The first time I heard about MSF was on 26 May 2009, when Dr Shanti Hegde, an experienced MSF volunteer from Karnataka, came to my institute, along with Farhat Mantoo from the human resources office, to give a presentation about MSF’s activities. I was very much impressed by MSF’s principles, values and medical humanitarian work.
After going through the interview process, I was very happy to be selected by the Nobel Peace Prize-winning organisation. Following a Preparation for Departure course (known as the PPD course) in Germany, I was called to a project in Uganda on TB/HIV, which is my particular field of interest. I left India with lots of doubts and some fear in my mind about my first mission in this new country.

= WHAT THIS EXERCISE ASKS =
- A) According to the MSF passage, on what date did the writer first hear about MSF?
- B) Update part of the MSF passage, starting at "The first time" and ending at "medical humanitarian work.", and change "presentation" to "talk".
- C) Based on the MSF passage, mark each statement yes or no and quote the words that decide it: (i) The PPD course took place in Germany. (ii) The project in Uganda focused on malaria. (iii) Farhat Mantoo came from the human resources office.
The rows have no connection to the MSF passage.

(Records in a dataset)
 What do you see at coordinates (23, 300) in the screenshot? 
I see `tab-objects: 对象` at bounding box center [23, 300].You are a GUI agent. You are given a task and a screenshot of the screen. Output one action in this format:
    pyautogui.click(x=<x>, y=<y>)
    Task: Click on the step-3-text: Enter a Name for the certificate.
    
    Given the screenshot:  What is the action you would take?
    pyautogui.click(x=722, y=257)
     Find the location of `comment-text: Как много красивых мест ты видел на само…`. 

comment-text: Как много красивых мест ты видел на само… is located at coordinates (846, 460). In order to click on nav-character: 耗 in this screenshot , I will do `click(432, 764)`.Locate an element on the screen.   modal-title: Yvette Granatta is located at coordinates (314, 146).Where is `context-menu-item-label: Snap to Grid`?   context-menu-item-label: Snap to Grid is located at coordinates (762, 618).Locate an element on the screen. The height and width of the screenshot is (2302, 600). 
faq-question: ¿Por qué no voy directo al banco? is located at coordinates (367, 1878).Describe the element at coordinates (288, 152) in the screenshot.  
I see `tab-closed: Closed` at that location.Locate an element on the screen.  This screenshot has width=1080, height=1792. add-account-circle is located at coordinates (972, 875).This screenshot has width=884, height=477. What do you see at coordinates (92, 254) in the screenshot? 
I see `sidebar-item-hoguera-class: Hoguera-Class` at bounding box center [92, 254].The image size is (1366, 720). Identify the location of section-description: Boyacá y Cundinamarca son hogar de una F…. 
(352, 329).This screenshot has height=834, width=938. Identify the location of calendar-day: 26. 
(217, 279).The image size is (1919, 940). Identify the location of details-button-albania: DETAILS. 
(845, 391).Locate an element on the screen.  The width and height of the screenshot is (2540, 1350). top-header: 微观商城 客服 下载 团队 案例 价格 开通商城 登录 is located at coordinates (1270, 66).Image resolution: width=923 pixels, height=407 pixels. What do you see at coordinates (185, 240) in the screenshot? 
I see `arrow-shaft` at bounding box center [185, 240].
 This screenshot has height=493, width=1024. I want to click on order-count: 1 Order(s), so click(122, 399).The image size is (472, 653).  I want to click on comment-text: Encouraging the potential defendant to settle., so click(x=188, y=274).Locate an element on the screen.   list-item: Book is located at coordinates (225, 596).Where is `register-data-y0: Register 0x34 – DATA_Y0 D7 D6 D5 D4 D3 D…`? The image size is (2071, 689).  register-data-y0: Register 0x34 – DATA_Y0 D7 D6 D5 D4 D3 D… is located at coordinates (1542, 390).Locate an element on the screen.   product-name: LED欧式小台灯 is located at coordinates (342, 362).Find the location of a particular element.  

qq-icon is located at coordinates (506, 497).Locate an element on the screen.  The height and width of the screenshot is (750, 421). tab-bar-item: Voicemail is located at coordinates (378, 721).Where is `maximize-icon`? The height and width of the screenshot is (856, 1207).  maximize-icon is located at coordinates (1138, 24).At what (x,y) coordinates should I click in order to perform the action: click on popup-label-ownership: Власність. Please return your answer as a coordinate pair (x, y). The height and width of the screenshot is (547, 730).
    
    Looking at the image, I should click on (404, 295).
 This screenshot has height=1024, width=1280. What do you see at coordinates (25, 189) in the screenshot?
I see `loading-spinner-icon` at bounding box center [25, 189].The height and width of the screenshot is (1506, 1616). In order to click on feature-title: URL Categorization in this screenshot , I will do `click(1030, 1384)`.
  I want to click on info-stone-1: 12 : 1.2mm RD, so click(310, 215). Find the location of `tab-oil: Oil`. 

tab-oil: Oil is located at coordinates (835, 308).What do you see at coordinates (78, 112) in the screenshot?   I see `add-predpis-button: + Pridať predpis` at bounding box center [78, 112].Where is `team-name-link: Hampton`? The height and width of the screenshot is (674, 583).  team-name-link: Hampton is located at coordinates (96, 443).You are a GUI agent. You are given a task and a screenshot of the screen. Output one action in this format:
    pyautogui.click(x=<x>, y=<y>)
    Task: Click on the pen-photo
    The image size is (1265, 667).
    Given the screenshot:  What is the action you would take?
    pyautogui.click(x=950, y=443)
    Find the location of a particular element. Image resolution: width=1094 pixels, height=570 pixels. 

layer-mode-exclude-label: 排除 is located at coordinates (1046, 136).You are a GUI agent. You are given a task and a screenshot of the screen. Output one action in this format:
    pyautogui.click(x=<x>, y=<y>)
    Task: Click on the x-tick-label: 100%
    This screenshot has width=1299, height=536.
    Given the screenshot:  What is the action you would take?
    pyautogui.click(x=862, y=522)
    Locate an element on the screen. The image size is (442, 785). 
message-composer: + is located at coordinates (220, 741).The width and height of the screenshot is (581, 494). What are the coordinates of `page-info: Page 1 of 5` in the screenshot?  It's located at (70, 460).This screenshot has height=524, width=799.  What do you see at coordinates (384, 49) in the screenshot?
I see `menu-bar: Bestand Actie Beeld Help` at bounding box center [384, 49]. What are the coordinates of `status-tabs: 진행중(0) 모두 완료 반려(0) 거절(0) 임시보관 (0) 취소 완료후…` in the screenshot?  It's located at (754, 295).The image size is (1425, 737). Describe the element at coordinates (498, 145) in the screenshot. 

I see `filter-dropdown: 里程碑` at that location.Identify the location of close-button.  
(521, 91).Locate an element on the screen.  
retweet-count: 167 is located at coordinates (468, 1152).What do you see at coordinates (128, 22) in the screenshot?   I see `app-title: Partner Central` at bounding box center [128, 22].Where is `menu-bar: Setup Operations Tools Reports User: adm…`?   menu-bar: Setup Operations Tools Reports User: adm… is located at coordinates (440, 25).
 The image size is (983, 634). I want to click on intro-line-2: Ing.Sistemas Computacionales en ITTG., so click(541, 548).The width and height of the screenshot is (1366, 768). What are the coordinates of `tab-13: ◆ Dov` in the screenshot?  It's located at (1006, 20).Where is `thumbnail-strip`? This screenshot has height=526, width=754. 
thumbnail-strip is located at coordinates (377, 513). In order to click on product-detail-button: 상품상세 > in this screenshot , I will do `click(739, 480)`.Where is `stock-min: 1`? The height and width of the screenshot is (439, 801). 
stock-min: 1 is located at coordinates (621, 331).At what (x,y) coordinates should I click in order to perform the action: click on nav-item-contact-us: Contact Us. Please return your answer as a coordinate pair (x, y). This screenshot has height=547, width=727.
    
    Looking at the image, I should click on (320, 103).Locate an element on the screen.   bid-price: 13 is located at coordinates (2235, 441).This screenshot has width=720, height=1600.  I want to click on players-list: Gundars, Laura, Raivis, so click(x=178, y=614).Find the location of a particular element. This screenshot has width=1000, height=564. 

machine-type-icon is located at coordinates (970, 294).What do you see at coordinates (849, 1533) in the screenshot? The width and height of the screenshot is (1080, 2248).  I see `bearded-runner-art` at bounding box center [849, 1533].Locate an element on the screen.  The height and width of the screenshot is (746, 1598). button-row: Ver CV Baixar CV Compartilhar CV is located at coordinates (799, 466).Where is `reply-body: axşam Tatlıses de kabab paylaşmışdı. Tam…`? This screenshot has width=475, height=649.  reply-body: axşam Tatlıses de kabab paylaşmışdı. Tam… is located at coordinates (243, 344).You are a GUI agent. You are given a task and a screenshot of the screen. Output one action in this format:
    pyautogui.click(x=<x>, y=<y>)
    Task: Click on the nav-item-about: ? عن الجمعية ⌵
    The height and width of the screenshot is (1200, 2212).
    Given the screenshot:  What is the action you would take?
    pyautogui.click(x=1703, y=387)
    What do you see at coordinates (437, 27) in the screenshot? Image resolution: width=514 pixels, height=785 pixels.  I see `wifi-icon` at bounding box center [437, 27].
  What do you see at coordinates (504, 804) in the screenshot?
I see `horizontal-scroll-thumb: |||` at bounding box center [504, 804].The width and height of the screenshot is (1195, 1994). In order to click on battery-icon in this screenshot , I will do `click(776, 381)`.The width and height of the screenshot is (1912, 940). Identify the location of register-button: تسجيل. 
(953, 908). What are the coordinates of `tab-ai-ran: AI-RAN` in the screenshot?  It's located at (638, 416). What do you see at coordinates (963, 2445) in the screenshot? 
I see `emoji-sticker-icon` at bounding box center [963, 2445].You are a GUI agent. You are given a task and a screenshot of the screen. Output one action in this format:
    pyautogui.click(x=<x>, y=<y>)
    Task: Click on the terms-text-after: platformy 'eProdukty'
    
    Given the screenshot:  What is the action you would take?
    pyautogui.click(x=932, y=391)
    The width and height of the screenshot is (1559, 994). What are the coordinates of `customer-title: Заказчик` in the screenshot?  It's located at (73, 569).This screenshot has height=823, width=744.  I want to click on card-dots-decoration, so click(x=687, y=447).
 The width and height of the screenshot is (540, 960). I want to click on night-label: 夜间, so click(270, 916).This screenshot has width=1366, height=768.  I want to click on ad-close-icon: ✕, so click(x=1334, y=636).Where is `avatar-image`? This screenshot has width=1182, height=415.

= TASK-BY-TASK ANSWERS =
- A) On 26 May 2009.

- B)
The first time I heard about MSF was on 26 May 2009, when Dr Shanti Hegde, an experienced MSF volunteer from Karnataka, came to my institute, along with Farhat Mantoo from the human resources office, to give a talk about MSF’s activities. I was very much impressed by MSF’s principles, values and medical humanitarian work.

- C)
(i) Yes: "Following a Preparation for Departure course (known as the PPD course) in Germany"
(ii) No: "I was called to a project in Uganda on TB/HIV"
(iii) Yes: "Farhat Mantoo from the human resources office"